Drawings begin with an example, preferably a live plant or photograph, but in this case, a dried herbarium specimen of Bignonia capreolata, commonly known as trumpet bush or crossvine.
“Plant roadkill, as one of the students said.” Her laughter booms, and her short straight hair fluffs around her face. “Flattened, run over and glued onto a piece of acid-free paper.”
Bignonia capreolata grows in the southeastern United States, but this specimen has an interesting western connection. The naturalist who collected it, a Mr. Vasey, worked with John Wesley Powell.
Nodding at the yellowed, handwritten card with the plant, Reeves points out the year it was pressed, 1878, then examines the brown flowers, stems, fruits, leaves and vines. Because she’s drawing for publication, she’ll use black ink, though she owns two magnificent boxes of colored pencils.
No. 2H pencil swishing, she shapes and reshapes the life-sized lines. “You need to pay close attention to the base, the apex which is at the tip, and the margin which is the edge of the leaf. Then also the venation—the way the veins are.”
This Bignonia capreolata has a compound leaf, with each blade attached to a common stem or petiole. Its veins curl parallel to the leaf edges. Reeves elects to suggest those details rather than fully render them.
Botanical illustrators choose what to emphasize in a drawing. Highlighting plant attributes helps people identify species. “It’s kind of an untruth emphasizing it,” Reeves admits, “But it draws people’s attention to it.”
Bignonia capreolata leaves outlined, she selects a micron archival ink pen, which resembles a fine magic marker, and draws swift, broken lines over her pencil marks. A solid line would “look a little forced,” she muses. “It should look like a drawing.” Reeves prefers a light cast to her illustrations, opposed to the dark appearance favored by some botanical illustrators. She uses her particular pen because it doesn’t smear or cause ink blots.
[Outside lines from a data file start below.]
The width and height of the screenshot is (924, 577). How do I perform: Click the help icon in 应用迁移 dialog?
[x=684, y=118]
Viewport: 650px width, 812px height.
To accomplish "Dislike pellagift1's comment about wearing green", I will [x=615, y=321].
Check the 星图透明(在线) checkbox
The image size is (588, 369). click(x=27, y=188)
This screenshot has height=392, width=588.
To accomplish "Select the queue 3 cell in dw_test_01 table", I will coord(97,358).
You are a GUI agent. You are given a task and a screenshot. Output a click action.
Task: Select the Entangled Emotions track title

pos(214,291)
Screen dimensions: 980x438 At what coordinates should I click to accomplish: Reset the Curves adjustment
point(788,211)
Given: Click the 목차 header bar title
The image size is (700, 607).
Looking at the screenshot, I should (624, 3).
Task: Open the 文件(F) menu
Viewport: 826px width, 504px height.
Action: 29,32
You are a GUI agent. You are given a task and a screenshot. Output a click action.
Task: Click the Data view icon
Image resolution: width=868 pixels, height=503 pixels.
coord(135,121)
Trained as a botanist, Linda Mary Reeves began her botanical illustration career drawing ferns for her husband’s research at the New York Botanical Gardens and Boston University. One day in Boston while she drew, an explosion shook the lab next door. “I wondered what was going on,” she recalls.
A 19th-century steam pipe had burst, ruining drawings for evolutionary cell biologist Lynn Margulis’ book Five Kingdoms: An Illustrated Guide to the Phyla of Life on Earth. She burst into Reeves’ workspace, exclaiming, “You’re an illustrator. Can you illustrate a book for me?’”
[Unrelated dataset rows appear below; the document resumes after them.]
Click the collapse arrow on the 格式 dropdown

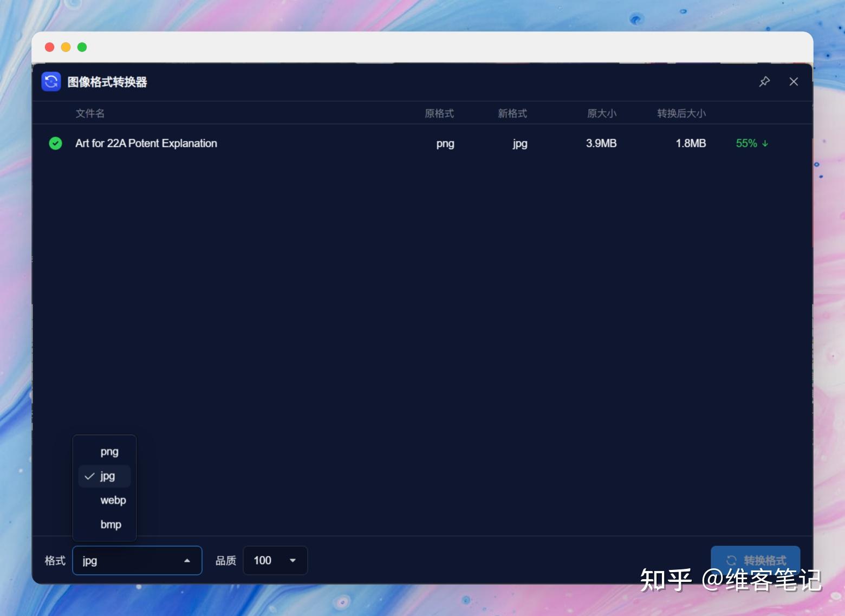(x=187, y=560)
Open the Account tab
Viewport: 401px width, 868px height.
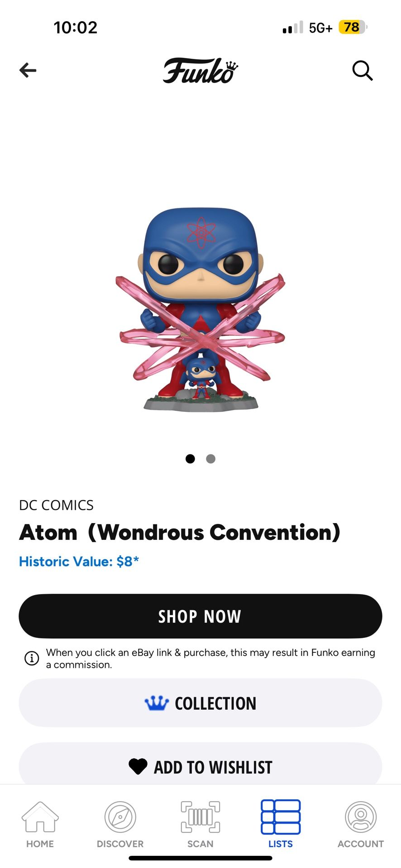361,825
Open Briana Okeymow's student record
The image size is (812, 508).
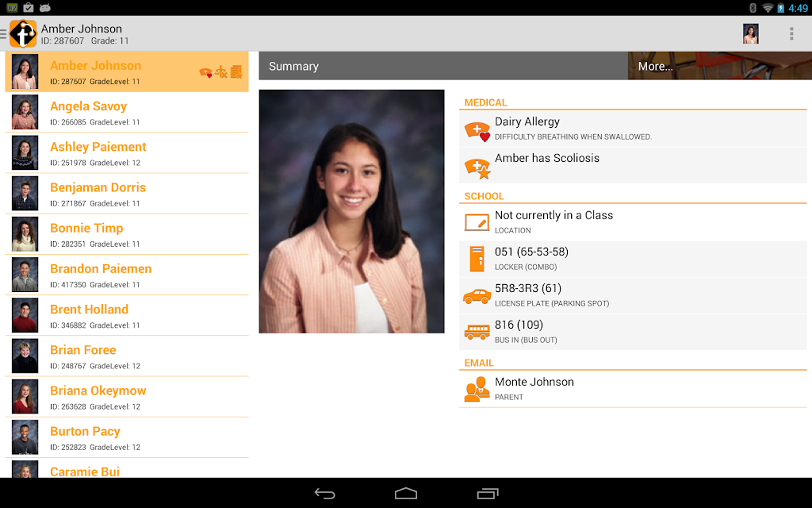127,397
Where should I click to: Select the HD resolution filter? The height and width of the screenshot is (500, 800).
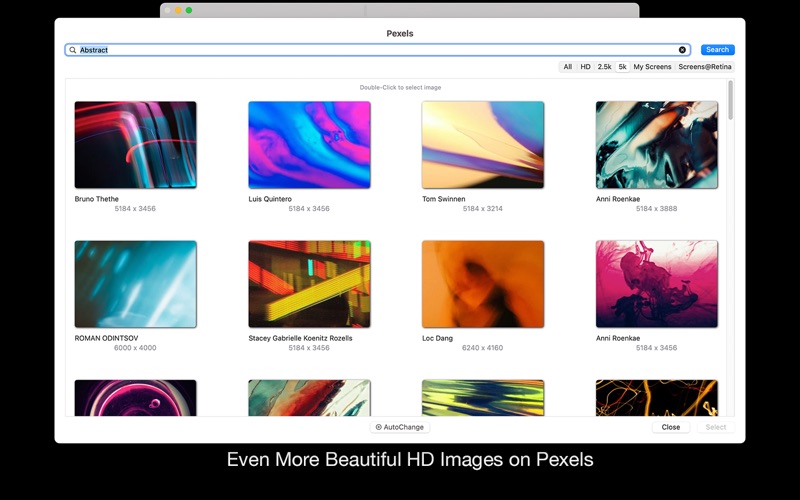[x=586, y=67]
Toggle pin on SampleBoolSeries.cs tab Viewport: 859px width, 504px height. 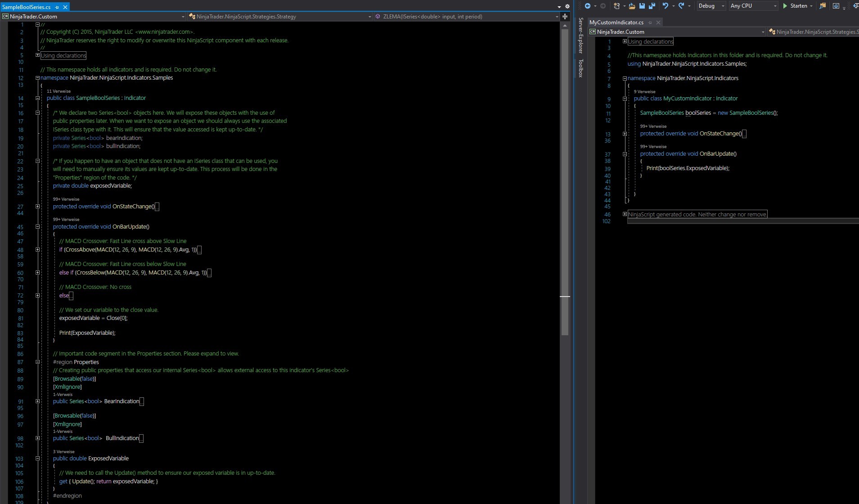point(57,7)
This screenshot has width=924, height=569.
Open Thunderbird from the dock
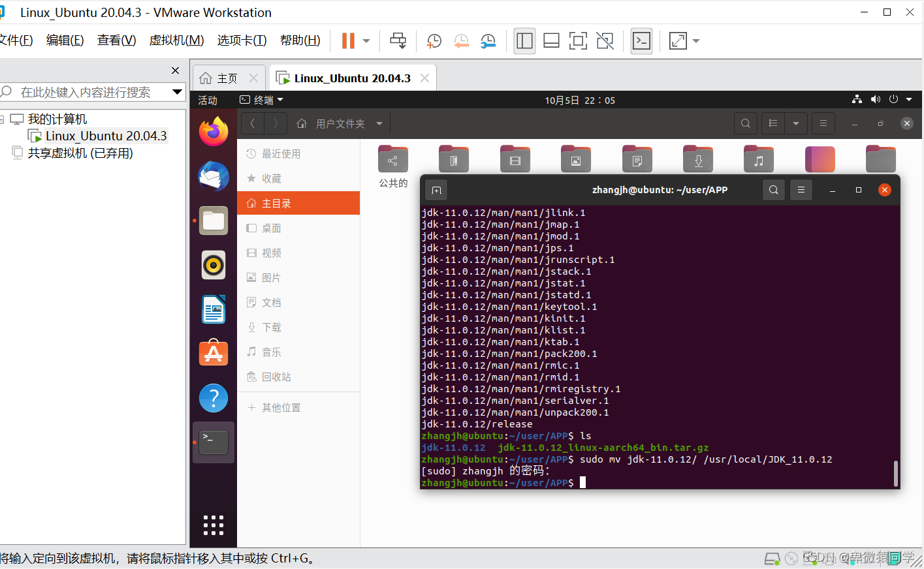point(213,176)
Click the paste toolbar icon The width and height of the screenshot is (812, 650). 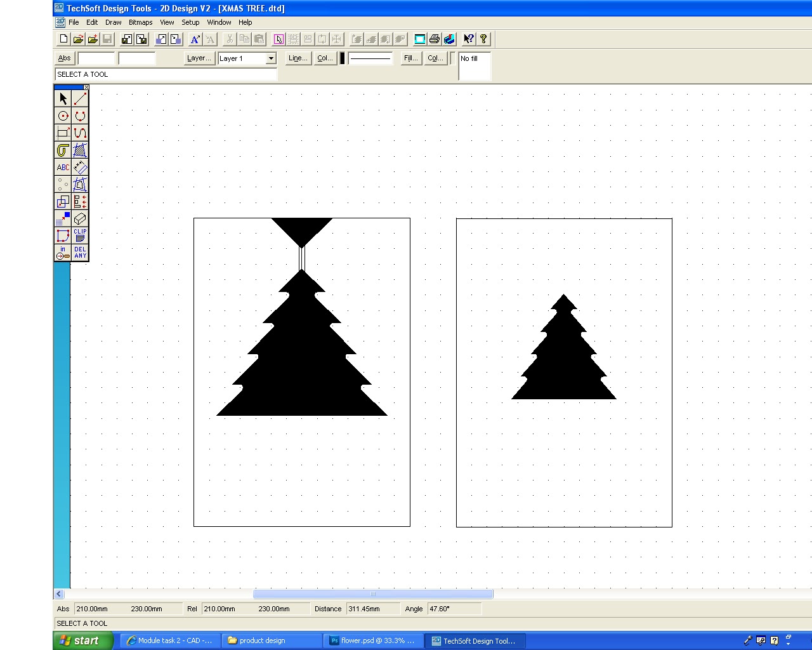click(x=259, y=39)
“I was thrilled.” Reeves guffaws as she continues to draw.
By convention, a botanical illustration’s light source comes from the upper left, so, using tiny dots, she shades portions of the leaves that would be in shadow. Some illustrators leave drawings flat, but Reeves believes the three-dimensional effect “gives a little life to the drawing.”
Finishing the basic shadows, she lays the drawing aside. When it dries in about a day, she’ll spend five to ten more hours filling in details. Next, she’ll integrate her signature and copyright into the drawing, glue it to acid-free board, label its parts, and send it for publication.
Reeves enjoys botanical illustration because it has taught her things such as plant lore. The Navajo used the inner bark of cliffrose for diapers. Indigenous people around the world employed monkshood as a hunting poison. “And who knows what else … sometimes,” she chuckles.
As a botanical illustrator, Reeves has spotted errors in written plant descriptions and made delightful discoveries. Sketching a Russian olive fruit, she caught a bronze tint that she didn’t expect. A magnifying glass revealed tiny hairs that looked like “golden suns.”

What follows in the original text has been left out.